Dans ce grand marchandage, les sujets qui fâchent passent au second plan. Ils n'en pèsent pas moins lourdement sur les discussions, qui n'aboutiront au mieux qu'à des compromis a minima. «On peut se demander si les Européens voient encore Erdogan avec les mêmes yeux qu'il y a quelques années», épingle Murat Yetkin dans son éditorial de Hürriyet Daily News. Recep Tayyip Erdogan incarnait alors un «modèle» combinant islam, démocratie et croissance économique. Il avait lancé son pays sur la voie des réformes et de l'UE, marginalisé l'armée, et son pays jouait un rôle diplomatique majeur dans la région.
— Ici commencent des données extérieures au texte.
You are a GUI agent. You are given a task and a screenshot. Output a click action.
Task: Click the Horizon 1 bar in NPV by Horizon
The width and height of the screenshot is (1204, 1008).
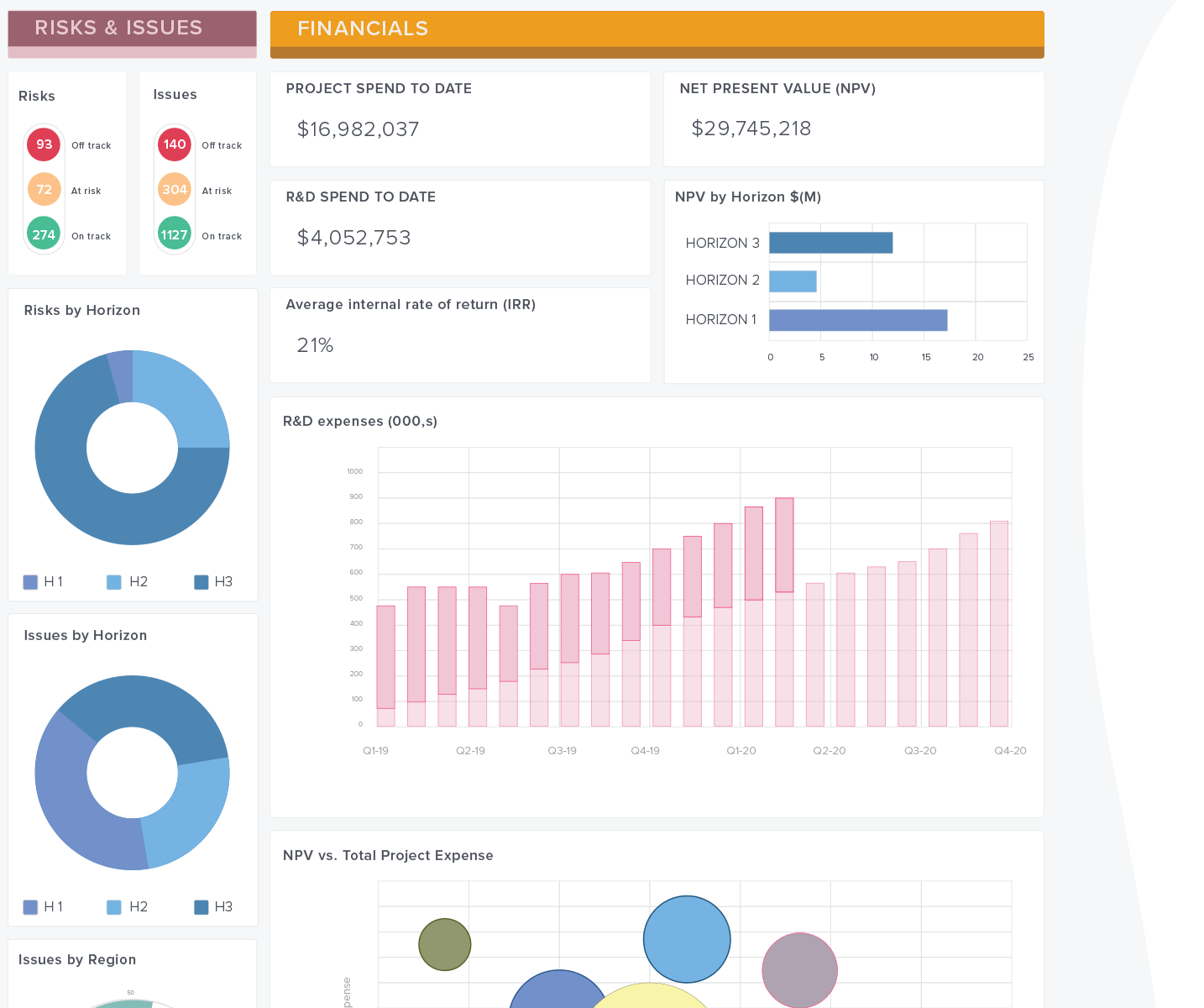click(857, 320)
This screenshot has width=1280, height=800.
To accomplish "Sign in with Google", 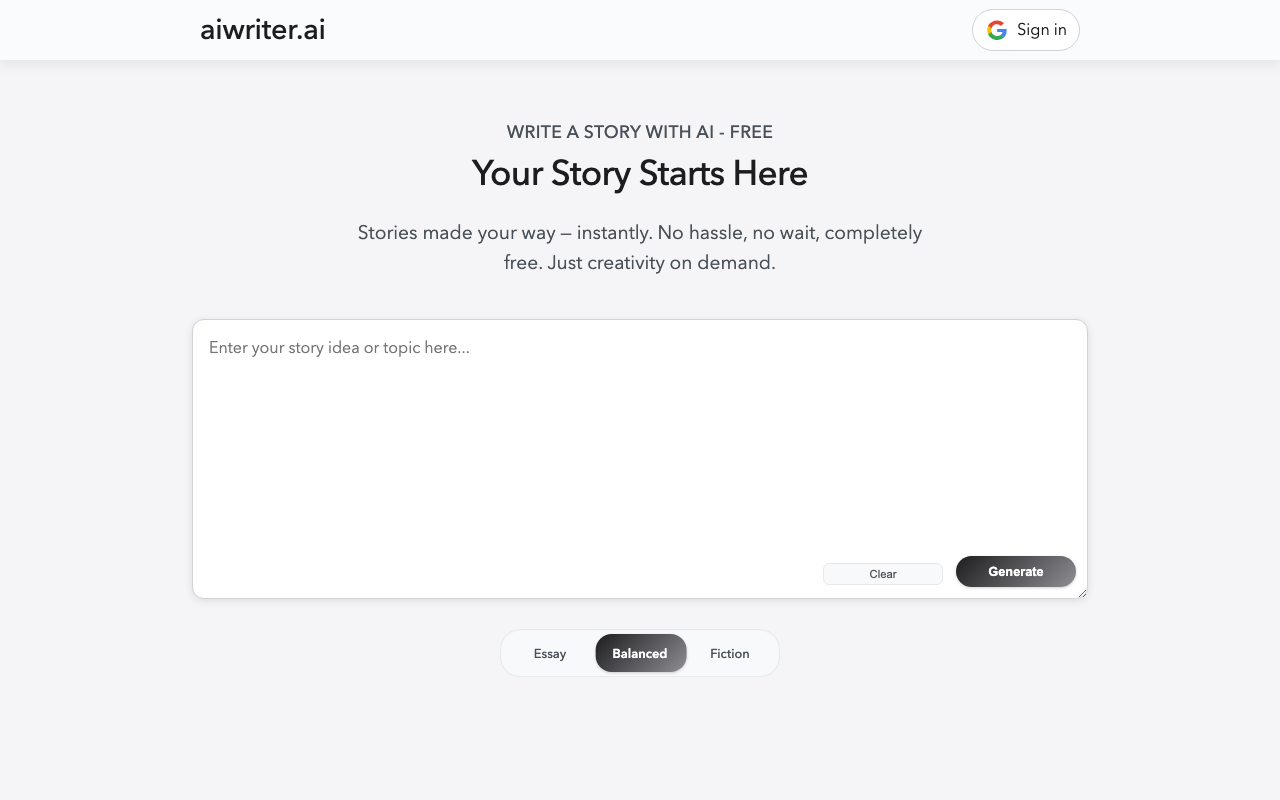I will [1025, 30].
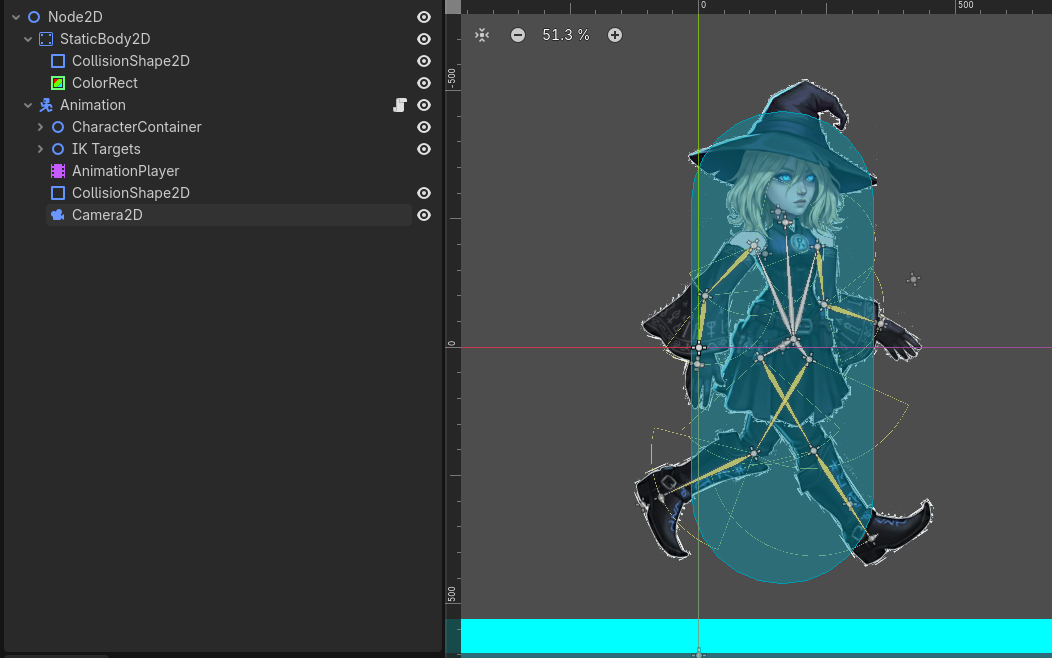1052x658 pixels.
Task: Click the AnimationPlayer node icon
Action: pos(58,171)
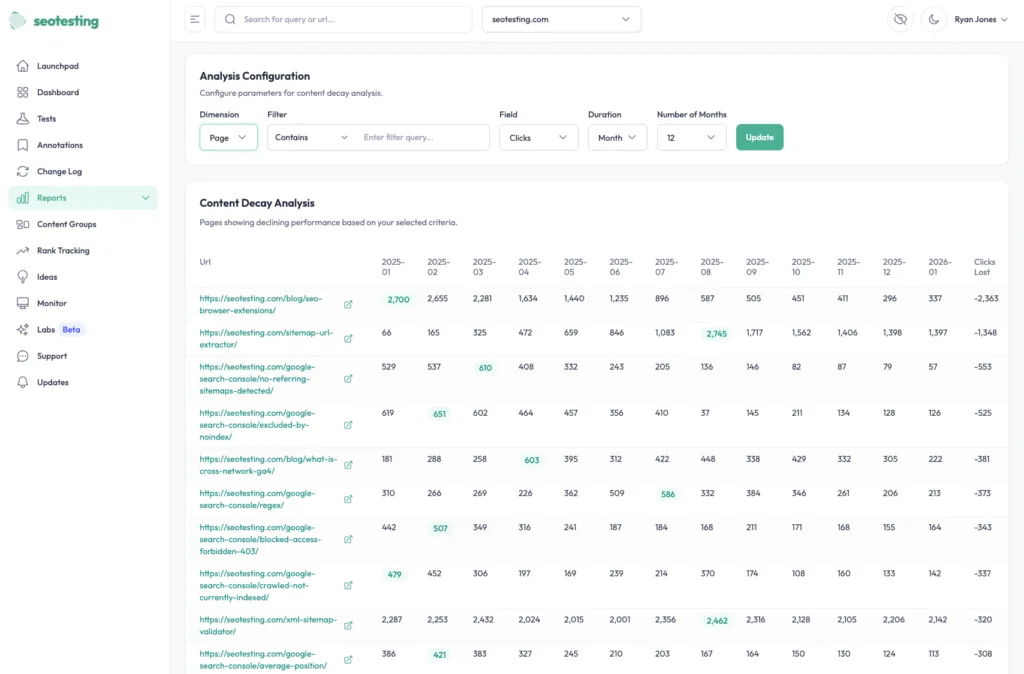Viewport: 1024px width, 674px height.
Task: Open Annotations bookmark icon
Action: (22, 145)
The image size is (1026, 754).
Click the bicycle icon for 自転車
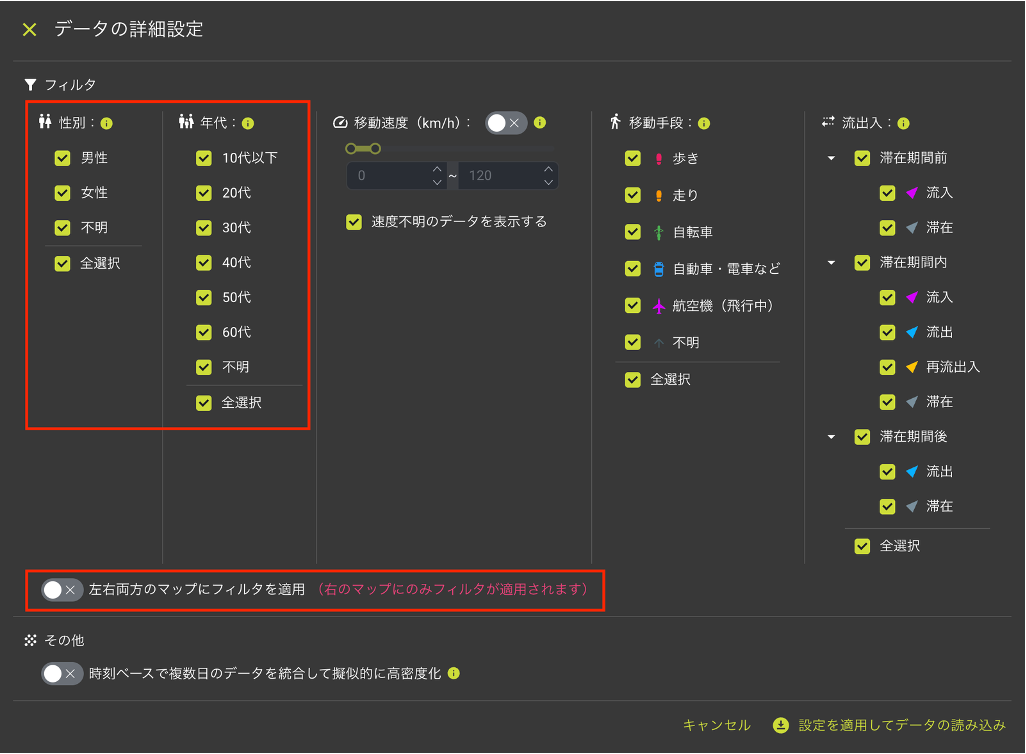click(658, 232)
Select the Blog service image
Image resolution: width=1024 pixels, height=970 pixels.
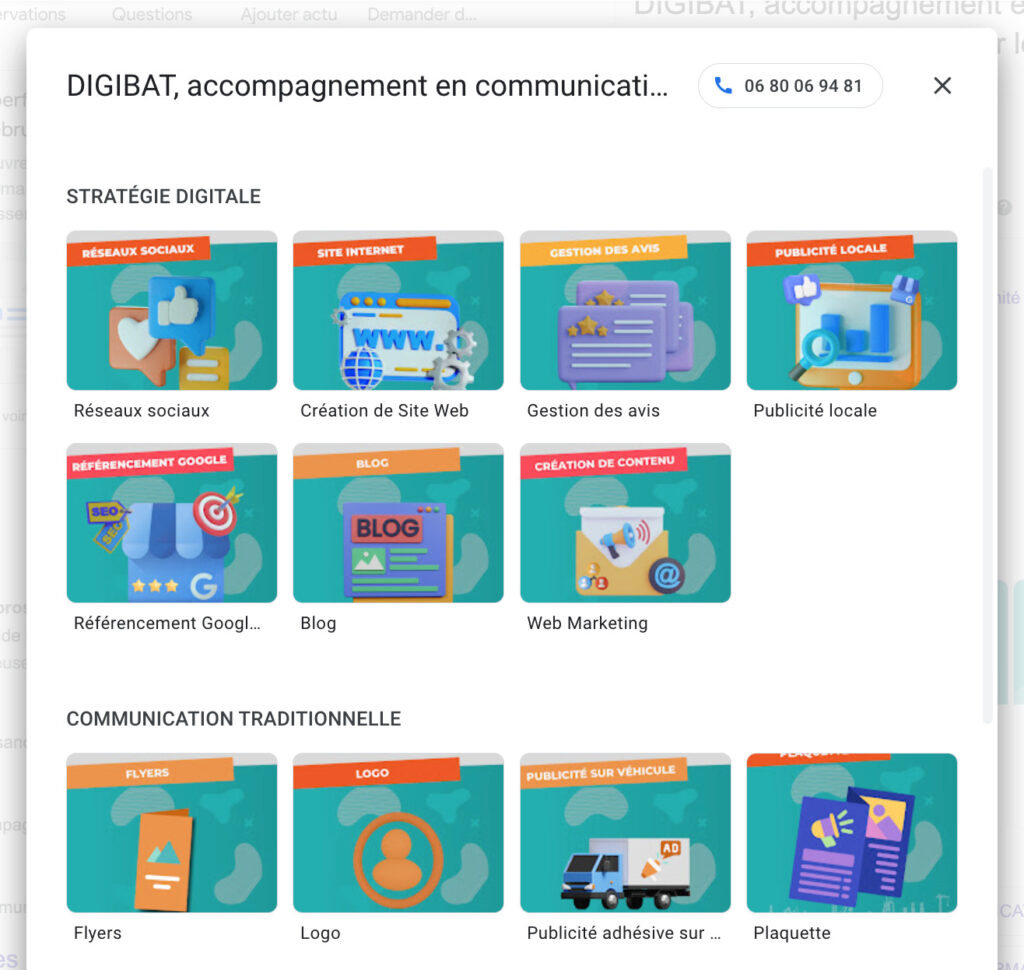click(x=398, y=523)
Puis il y eut les manifestations du printemps 2013. Face à la contestation, le leader de l'AKP devint de plus en plus autoritaire. Et cette dérive n'a fait que s'accentuer après son élection à la présidence de la République en août 2014, avec 50,8 % des voix dès le premier tour. L'échec de son parti aux législatives de juin, où il espérait une majorité des deux tiers pour imposer un régime présidentiel, l'a porté à une fuite en avant, rouvrant le conflit avec la guérilla kurde du PKK alors même qu'il avait entamé deux ans plus tôt un processus de paix. Il veut galvaniser pour le scrutin du 1er novembre les franges les plus nationalistes de l'électorat et le pouvoir se déchaîne contre le HDP (Parti démocratique des peuples), la formation prokurde légale qui, pour la première fois, avait franchi le seuil minimum des 10 % en juin.
Guerre civile. Cette escalade de la haine risque de précipiter le pays dans la guerre civile. La répression s'intensifie contre les médias d'opposition, victimes d'amendes ou d'attaque contre leur siège, comme celles qui ont visé le grand quotidien Hürriyet. L'un de ses chroniqueurs vedette, Ahmet Hakan, a été tabassé par des «inconnus» le 1er octobre. Des journalistes de renom, comme Kadri Gürsel de Milliyet, sont licenciés sous pression du pouvoir. Bruxelles s'inquiète publiquement de ces attaques à la liberté d'expression mais ne peut faire grand-chose. Le désir d'Europe des Turcs avait été longtemps un levier pour les réformes, mais ils ont été déçus par les réticences de nombre de capitales européennes - à commencer par Paris et Berlin - à une intégration de leur pays. Et c'est de cela que se nourrit désormais le nationalisme autoritaire de l'homme fort d'Ankara.